We discussed how when there are conflicts between our actions and thoughts, we are more likely to feel stressed and overwhelmed. Which could result in less joy in life. And really, who wants that? I imagine no one.

Next we talked about meditation, or dhyana. Dharana and dhyana might appear to be quite similar. In yoga class we use the breath to focus on (dharana) hoping that this might lead us to dhyana. When we experience meditation, we have moved beyond concentration to a place that's really a state of being.

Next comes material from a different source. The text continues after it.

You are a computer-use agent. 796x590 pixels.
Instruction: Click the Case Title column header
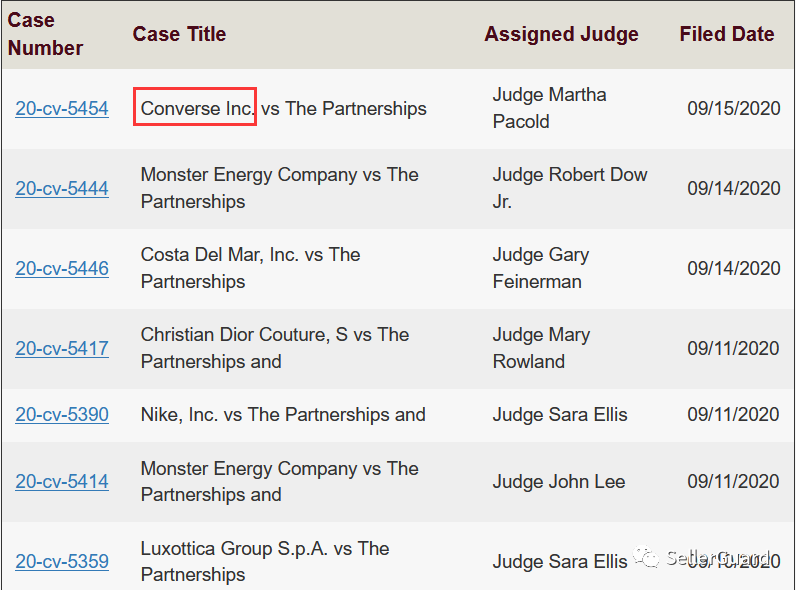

Pretty deep stuff, right? But it's all so very useful and beautiful. The key is finding what works for you. Here are some reasons why you might choose to meditate:

*Move toward wisdom and insight
*To experience growth as a person
*Gain greater self knowledge
*Move from duality to oneness

I personally feel that meditation isn't just limited to sitting cross legged on the floor. I think a number of things can lead to a meditative state. Why limit ourselves? If meditation is such a great state, a cool place to journey to....why limit it to the twenty minutes you sit on the floor. Why not make as much of your day possible, a place of concentration or meditation?

Some questions that I asked the group that you may ask yourself:
1. Do you think meditation can take place anytime?
2. Is it limited to specific practices?
3. What if meditation wasn't just another thing we add to the "to do" list, but if everything in life becomes part of meditation?

And lastly we talked about the icing on the cake......samadhi. Samadhi is a place of bliss, oneness, wholeness. You might feel a deep sense of understanding and peace. You might feel connected to everything and everyone. This feeling might come and go. It may linger longer. And some might live the rest of their life in a state of bliss.

I always like to stress the point that it's important not to get too hung up on whether you are doing these things right or wrong, good or bad, too long or not long enough. Much like I talk about asana (the poses).

Take it, make it your own, live joyfully with passion and compassion.

Enjoy the sunshine!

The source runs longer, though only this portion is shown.